Let's get started with the how-to, but don't forget to pin this post for later.
01 Mount the Cube Storage Unit
Mounting your cube storage unit is step one in getting a custom look.
This will make it look built-in and like it's been customized to fit your space.
For this process, I used a 2x4 board on the bottom for extra support and because I had a concrete ledge to use — but you can also mount your unit using just the 1"x3" boards if your unit wont be bearing a lot of weight.
02 Attach the Wooden Countertop
Creating a countertop is another element that helps this unit look custom.
The edges of the storage unit have exposed screws — or cheap looking plastic caps to cover them — and the corners don't look especially sleek.
Using inexpensive common board to create a "counter" uplevels this piece, plus you can stain or paint the boards to add extra personality.
I decided to leave mine more natural to add some wood tones to the otherwise colorful piece and sealed them with some rub-on polyurethane.
03 Add hardware & faux fronts to the storage cubes
My third essential for an elevated cube storage look is adding faux fronts to the fabric cubes to make them look more like drawers.
And of course, you can customize the color to fit your style and add personality.
I used some thin plywood to cut out fronts and attach to the front of each bin to create the faux front.
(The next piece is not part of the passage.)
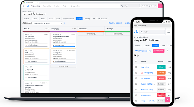The height and width of the screenshot is (107, 194).
Task: Expand the sprint selector dropdown in Agilní panel
Action: point(47,23)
The hardware is attached by drilling a hole and securing it to the bin like you would a regular drawer.
Check out these images for a closeup look & styling inspo
This storage unit has a ton of personality and an upleveled feel — mounting the unit helps it feel like a custom built-in piece.
I added a faux plant to tie into the green and bring the space to life plus a gold lamp and bold gold ampersand to give the space a little more warmth and interest.
You can personalize the space even more by adding felt squares to the bottom of the shelving unit — snag some felt pieces from your craft store in a color or pattern that fits your space, cut to size, and secure to the bottom of each cube to add a pattern or pop of color plus give the unit a little added scratch protection.
It's pretty chic for a garage work area — but would also look amazing in a playroom or office.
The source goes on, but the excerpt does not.